» **TAREAS PENDIENTES**
a: Según el texto sobre la peregrinación, ¿por qué en la antigüedad tenía un carácter penitencial? Explícalo en una a tres oraciones.
b: Por favor, prosigue el texto sobre la peregrinación a partir de su último párrafo.

El peregrino viene en actitud de conversión al Señor
En la antigüedad la peregrinación, en especial a Tierra Santa, tenía un carácter penitencial, debido en gran parte a las dificultades que tal ejercicio comportaba: problemas políticos, incomodidad, viajes difíciles. Los peregrinos estaban animados por una profunda fe religiosa y estaban preparados para la muerte, que, muchas veces, les sucedía durante el camino.
La peregrinación era también una ocasión de expiación de culpas. Por eso a los peregrinos que realizaban el viaje para expiar sus pecados se les quitaba el vestido mundano, símbolo del pasado de pecado, se les vestía con el hábito de peregrino, expresión del cambio que querían realizar.
Hoy, con las facilidades y comodidades que dan los modernos medios de transporte, con los hoteles de lujo, etc., ha desaparecido en parte el aspecto exterior de tal penitencia y a menudo la peregrinación, aún en aquellos que la hacen por motivos estrictamente religiosos, se puede convertir en un viaje turístico.
No es fácil ser peregrino.
Debe meterse ante todo por caminos que el Señor le indicará para llegar hasta Él. Lo esencial de la peregrinación a Jerusalén es la decisión interior de responder a la llamada del Espíritu de modo personal, como discípulos de Jesús. La peregrinación es pues “un camino de conversión”: en ella el peregrino calca la experiencia del “hijo pródigo”, quien conoce el pecado, la dureza de la prueba y de la penitencia, el sacrificio del viaje, pero conoce también la alegría del abrazo del Padre rico en misericordia que lo reconduce de la muerte a la vida (cf. Lc 15,24).

» **Registros contenidos en un conjunto de datos**
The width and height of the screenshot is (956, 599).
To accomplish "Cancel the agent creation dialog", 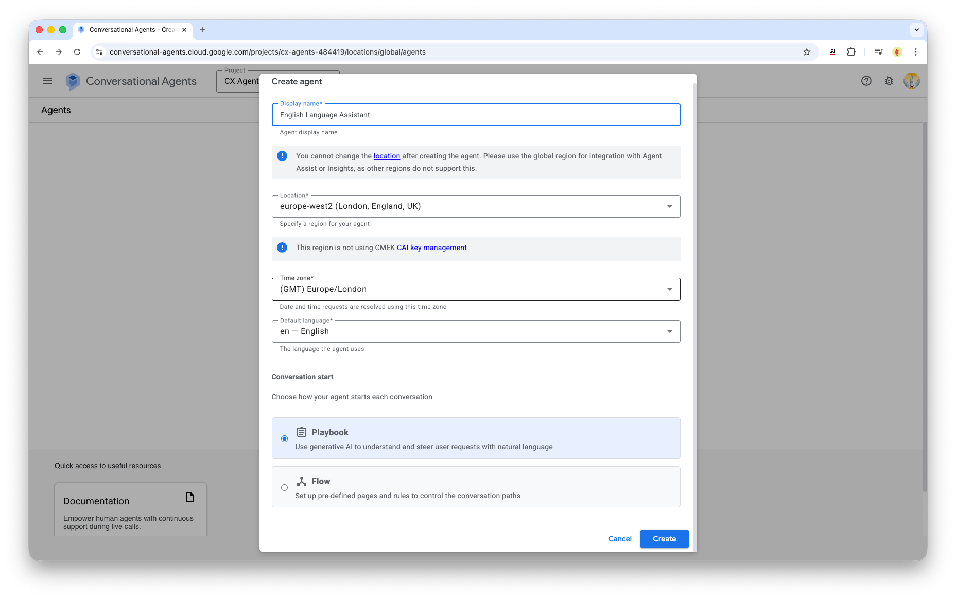I will (619, 539).
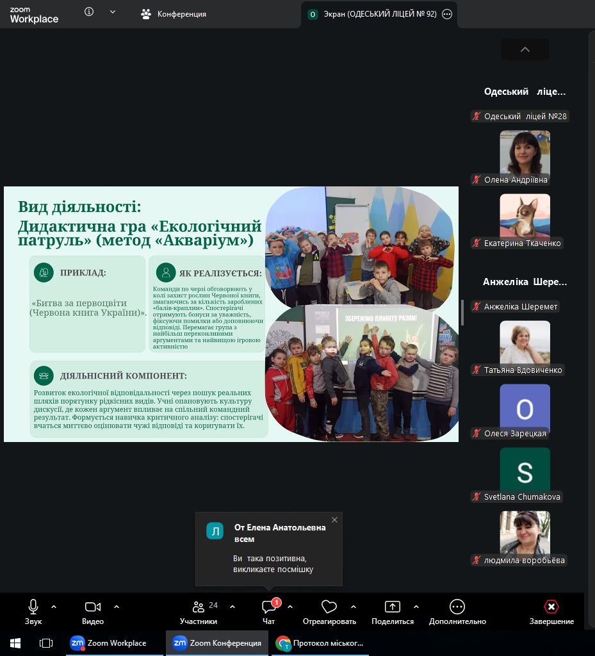Toggle microphone with the Звук button

point(33,612)
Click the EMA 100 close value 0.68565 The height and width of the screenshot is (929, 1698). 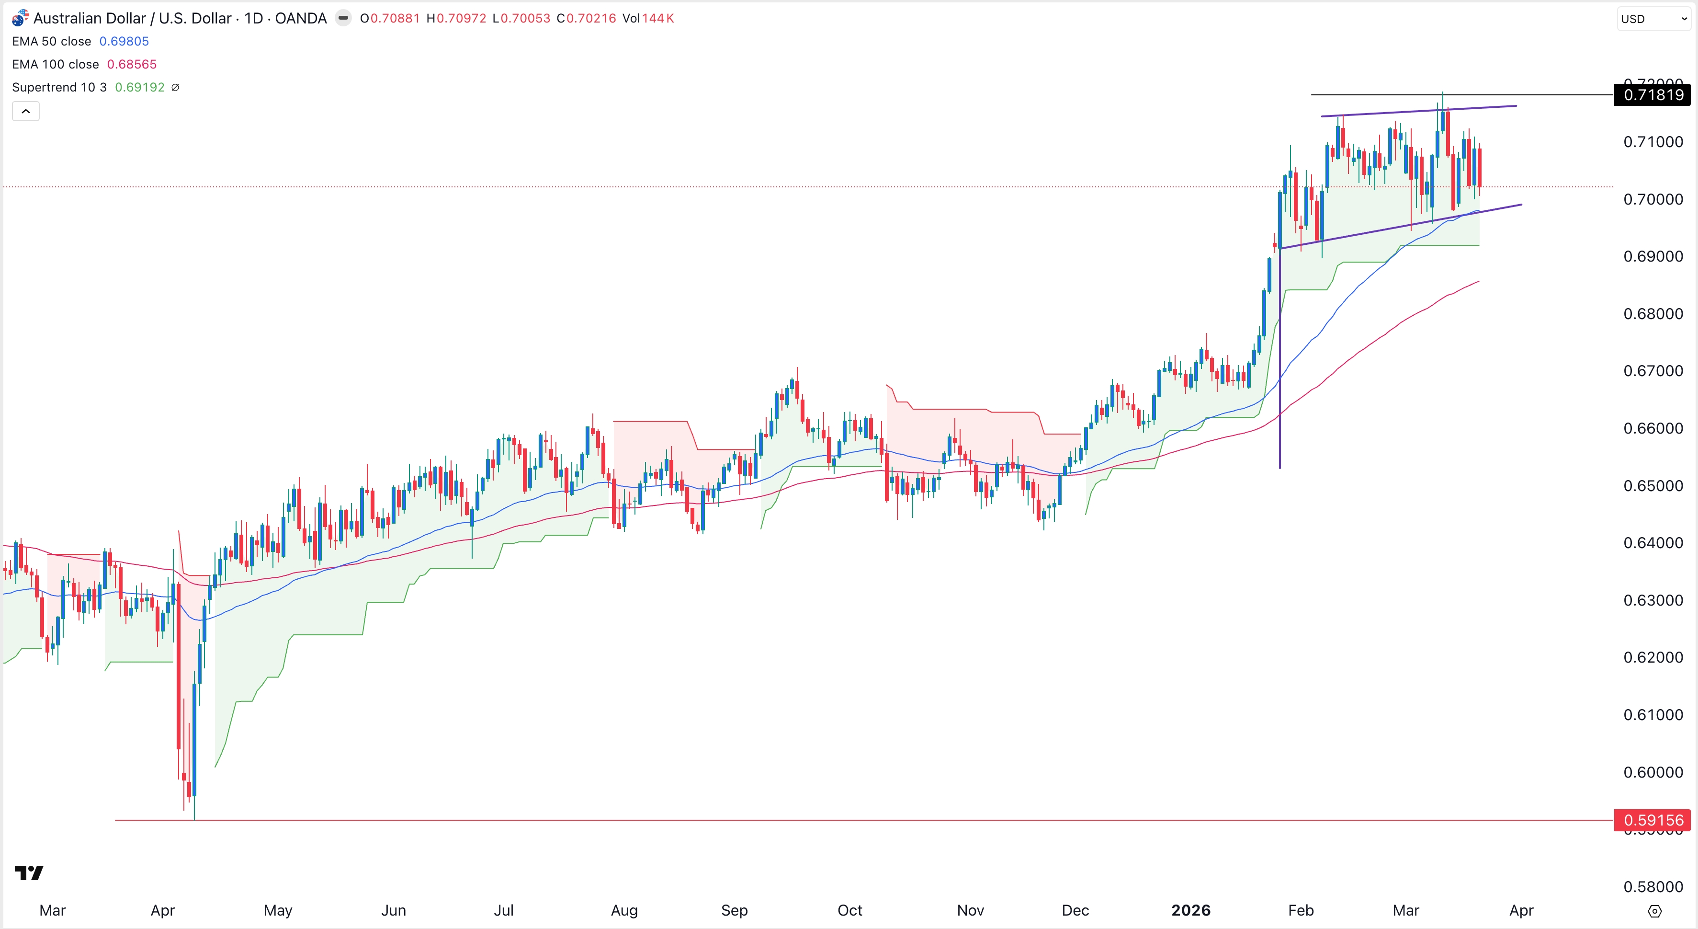[x=132, y=64]
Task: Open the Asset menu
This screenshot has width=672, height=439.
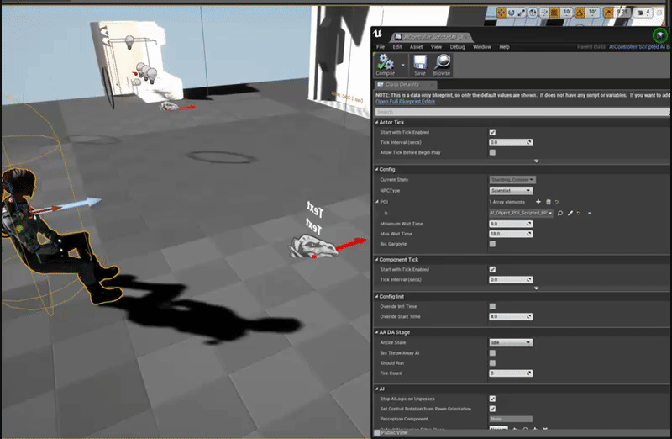Action: click(416, 47)
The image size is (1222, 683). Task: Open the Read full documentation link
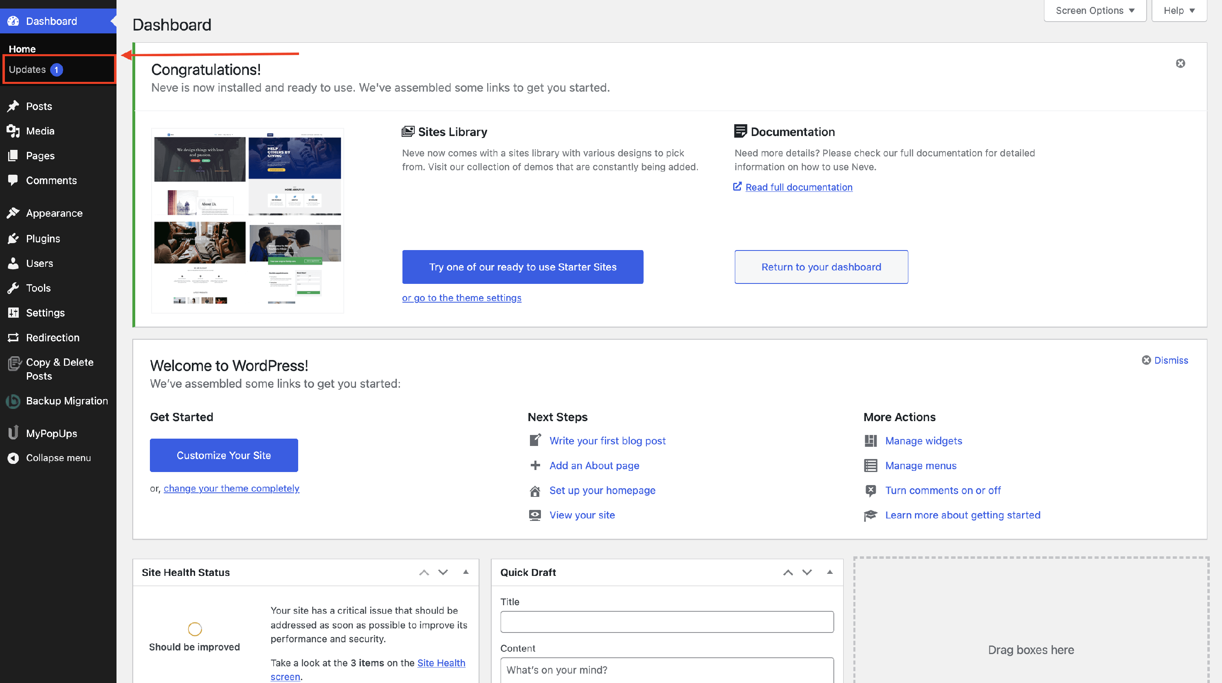pos(798,187)
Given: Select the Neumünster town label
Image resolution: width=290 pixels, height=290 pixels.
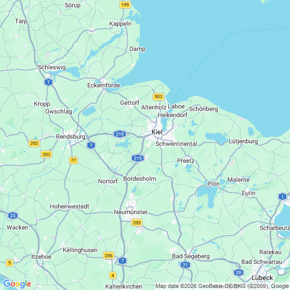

» **LAS RESPUESTAS**
a: En la antigüedad la peregrinación, en especial a Tierra Santa, tenía un carácter penitencial en gran parte por las dificultades que implicaba: problemas políticos, incomodidad y viajes difíciles. Los peregrinos estaban preparados incluso para la muerte, que muchas veces les llegaba durante el camino.

b:
Por eso, en este proceso de “cambiar vida” y orientarla hacia Dios será muy importante la participación en el sacramento de la reconciliación; en él el peregrino se da cuenta de su pecado, confiesa su culpa y experimenta la gracia y la misericordia divina.
En este contexto el encuentro con Jerusalén debería comenzar en el Monte de los Olivos, y más precisamente en el Santuario del “Dominus Flevit”, el lugar del llanto de Jesús sobre Jerusalén, sorda y ciega ante la visita del Salvador, símbolo por eso de nuestra insensibilidad: “¡Si también tú conocieras en este día el mensaje de paz! Pero ahora está oculto a tus ojos” (Lc 19,41-44). .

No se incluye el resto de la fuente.